This spring when I was looking forward to some birding competitions in both PA and NY, I approached Swarovski to see if they would let us test our their optics under real world conditions – 24-hour bird-a-thons. Swarovski sent along both the straight and angled eyepiece, and the 65mm and 85mm objective lenses. I was really excited to play with them because this was my first experience with the swappable objective and eyepiece modules, a very cool concept that allows you to choose your own combo of angled or straight eyepiece, with any of the 3 sizes of objective lenses. The way that the two pieces connect means that they are very easy to pack into a small space, especially the small 65mm eyepiece. The modules use the standard push and twist to connect that you would be familiar with from connecting lenses to SLR cameras and feel snug and solid once they are together. You can fit the 65mm and either of the eyepieces into about the same space as a full-size binocular, excellent for travel. It also means that you can purchase two different objective lenses, or have both the angled and straight eyepiece depending on where you are birding. The straight eyepieces are perfect for hawk- or seabird-watching, while the angled is great for all purpose birding, especially if you are sharing it with others.

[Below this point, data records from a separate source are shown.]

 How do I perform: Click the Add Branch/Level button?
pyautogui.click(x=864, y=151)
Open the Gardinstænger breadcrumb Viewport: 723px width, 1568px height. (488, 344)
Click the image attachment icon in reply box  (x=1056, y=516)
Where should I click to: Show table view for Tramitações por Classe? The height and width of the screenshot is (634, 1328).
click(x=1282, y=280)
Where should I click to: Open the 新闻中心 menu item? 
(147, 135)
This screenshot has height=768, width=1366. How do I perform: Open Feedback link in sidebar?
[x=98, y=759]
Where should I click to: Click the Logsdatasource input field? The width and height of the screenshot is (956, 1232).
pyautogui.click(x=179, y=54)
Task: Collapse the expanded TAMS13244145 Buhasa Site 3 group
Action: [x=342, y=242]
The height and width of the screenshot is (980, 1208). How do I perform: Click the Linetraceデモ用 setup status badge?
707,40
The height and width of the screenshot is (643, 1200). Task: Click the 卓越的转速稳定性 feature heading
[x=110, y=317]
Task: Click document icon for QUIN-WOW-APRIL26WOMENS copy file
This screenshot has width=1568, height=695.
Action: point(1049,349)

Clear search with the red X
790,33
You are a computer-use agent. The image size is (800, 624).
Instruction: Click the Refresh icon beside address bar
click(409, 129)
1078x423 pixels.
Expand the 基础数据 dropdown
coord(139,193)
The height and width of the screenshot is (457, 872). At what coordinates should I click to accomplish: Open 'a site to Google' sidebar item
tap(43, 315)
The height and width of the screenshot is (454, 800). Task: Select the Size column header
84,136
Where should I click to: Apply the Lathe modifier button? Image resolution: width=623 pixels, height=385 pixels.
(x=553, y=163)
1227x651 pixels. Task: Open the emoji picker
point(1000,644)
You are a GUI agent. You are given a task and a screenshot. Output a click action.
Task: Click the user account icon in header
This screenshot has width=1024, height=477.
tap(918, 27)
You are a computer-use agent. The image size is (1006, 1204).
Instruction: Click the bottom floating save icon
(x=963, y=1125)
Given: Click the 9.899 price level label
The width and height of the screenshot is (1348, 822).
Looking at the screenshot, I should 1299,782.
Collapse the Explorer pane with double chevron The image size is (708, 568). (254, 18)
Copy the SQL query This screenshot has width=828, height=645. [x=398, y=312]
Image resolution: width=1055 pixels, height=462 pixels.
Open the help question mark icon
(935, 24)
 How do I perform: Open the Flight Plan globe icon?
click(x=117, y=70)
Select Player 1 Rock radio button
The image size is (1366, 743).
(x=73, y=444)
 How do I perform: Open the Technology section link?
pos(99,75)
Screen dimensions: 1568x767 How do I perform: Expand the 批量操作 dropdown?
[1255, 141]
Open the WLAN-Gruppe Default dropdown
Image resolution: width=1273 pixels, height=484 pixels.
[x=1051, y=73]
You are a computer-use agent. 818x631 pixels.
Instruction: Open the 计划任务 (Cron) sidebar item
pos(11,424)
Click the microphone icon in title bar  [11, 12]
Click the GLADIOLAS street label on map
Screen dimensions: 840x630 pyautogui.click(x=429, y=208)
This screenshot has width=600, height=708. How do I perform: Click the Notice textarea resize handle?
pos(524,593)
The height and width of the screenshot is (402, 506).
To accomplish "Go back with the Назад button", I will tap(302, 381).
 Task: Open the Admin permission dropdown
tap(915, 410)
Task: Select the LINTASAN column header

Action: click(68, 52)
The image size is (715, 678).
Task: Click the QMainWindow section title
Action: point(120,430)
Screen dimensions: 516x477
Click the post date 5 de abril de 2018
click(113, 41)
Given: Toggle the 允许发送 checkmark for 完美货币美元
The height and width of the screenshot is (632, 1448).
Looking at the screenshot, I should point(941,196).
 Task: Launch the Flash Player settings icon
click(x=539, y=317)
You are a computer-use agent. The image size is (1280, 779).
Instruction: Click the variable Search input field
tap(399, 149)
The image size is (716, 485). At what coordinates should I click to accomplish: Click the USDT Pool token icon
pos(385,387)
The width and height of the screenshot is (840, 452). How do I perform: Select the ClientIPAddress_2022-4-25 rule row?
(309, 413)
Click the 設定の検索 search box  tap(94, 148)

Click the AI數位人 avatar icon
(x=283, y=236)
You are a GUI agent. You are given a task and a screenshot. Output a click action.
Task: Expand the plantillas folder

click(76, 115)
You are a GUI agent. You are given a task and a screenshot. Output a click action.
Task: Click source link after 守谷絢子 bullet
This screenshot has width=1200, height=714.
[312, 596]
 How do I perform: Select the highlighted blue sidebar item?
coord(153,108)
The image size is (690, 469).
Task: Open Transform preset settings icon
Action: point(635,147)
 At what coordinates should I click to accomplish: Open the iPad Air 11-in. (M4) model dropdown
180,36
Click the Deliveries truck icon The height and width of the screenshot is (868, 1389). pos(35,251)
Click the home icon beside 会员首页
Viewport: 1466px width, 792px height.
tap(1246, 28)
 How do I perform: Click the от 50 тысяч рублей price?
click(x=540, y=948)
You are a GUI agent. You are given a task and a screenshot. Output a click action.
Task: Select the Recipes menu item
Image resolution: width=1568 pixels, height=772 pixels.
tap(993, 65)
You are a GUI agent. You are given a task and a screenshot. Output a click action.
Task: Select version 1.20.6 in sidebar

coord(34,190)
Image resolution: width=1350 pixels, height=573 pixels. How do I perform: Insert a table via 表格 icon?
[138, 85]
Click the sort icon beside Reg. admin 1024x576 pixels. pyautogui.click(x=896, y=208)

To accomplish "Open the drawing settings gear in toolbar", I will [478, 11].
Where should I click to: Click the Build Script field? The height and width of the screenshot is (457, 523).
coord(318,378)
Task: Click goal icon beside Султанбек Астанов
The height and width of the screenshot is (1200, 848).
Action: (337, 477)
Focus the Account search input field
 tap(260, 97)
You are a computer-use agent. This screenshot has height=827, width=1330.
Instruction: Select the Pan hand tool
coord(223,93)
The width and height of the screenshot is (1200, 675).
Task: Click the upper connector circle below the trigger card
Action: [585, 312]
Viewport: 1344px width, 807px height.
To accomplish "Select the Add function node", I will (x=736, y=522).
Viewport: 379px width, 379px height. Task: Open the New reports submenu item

Impression: Now on to actually using the gear. My experiences with the new scopes were really nothing that should come as a surprise…this is Swarovski that we are talking about. Fantastic optics, fantastic design, nice to look through and look at. The armored exterior is a stark contrast to my Zeiss Diascope which I feel the need to keep covered in a case to protect the less durable coating. I know you can buy a case for the Swarovski but there really isn’t any need. One thing that took a bit to get used to was having the focus and zoom rings right next to each other. Once you get the hang of it, it is pretty natural feeling to be able to do all of your adjustments with one hand. I had a lot of opportunity to share the scopes with birding companions while at the Biggest Week in American Birding and everyone seemed quick to catch on even if they had never used a similar scope. Another difference where I prefer the Swarovski to my Zeiss is that you don’t need a connector plate that joins the scope to the tripod. The connector comes ready to fit in most tripod heads while with my Zeiss I am constantly tightening the connector plate to the scope so that it doesn’t pivot unintentionally.
Comparison: I had a chance to do some side by side comparison with the Swarovski ATS/STS HD (the older model scope which most birders have likely looked through at one time or another). The differences were very noticeable, especially with the increased field of view (although the new wide angle 25-50x eyepiece for the ATS/STS is comparable to the new modular scopes FOV). The newer scopes seemed much sharper and the field of view was noticeably wider which comes in handy in just about all birding situations.
Compared to many other scopes, a major difference is the location of the focus ring. Swarovski is one of the few scopes that places the focus ring around the body of the scope and there are strong opinions among birders on which is best. I prefer my knobs perched on top of my scope and not around it, but had no troubling switching back and forth. One thing newer scopes are doing is making the eyepiece much larger. I started out on some of the early Kowa scopes and they had skinny eyepieces which are nowhere near as comfortable to look through as newer scopes include the new Swaros.
Overall, I really enjoyed using the Swarovski scopes; it was everything you would expect from top of the line gear. The innovative modular approach is really cool for traveling since even the largest combos are very packable, but the system quickly gets really expensive if you want to take advantage of swapping out the eyepieces and objective modules for different situations. As always with optics, I recommend that you try them out in person to make sure you find them comfortable and easy to use.
I want to thank Swarovski Optik for allowing us to borrow these optics to test out in the field. All opinions expressed in the review are mine and were not influenced by the generosity of Swarovski.
Drew is the founder and editor of Nemesis Bird and now works to curate some of the best content the web has to offer on birding and ornithology from an energetic crew of ornithologists, field researchers, tour leaders and photographers.
Drew is originally from PA but now lives in central New York where he is enjoying the long and snowy winters. He has done various bird jobs including bird surveys for the 2nd PA Breeding Bird Atlas, tracked saw-whet owls from dusk to dawn with Scott Weidensaul and counted hawks for several years for Hawk Mountain Sanctuary. His master's research at Penn State University focused on grassland birds and their relationships with different agricultural practices.
Drew is an avid lister, especially on smaller scales, and enjoys adding new birds to county, state and life lists. A sucker for competitions, he has placed 2nd in the World Series of Birding (with Nemesis Birders Andy McGann and Mike Lanzone) and is the part of the winning team for the Onondaga Audubon Bird-a-thon in Central NY and the Shaver's Creek Birding Cup (2 years running with Nemesis Birder Alex Lamoreaux).
He also enjoys digiscoping and making apps for birders. He is project manager for the North American Rare Bird Alert and coordinates the development of BirdsEye, BirdLog and BirdsEye Hotspots. He is active in the Pennsylvania birding community as chairman of the bird records committee, as well as a reviewer for sightings submitted to eBird.
Some topics that really interest him are migration, bird distributions and vagrancy.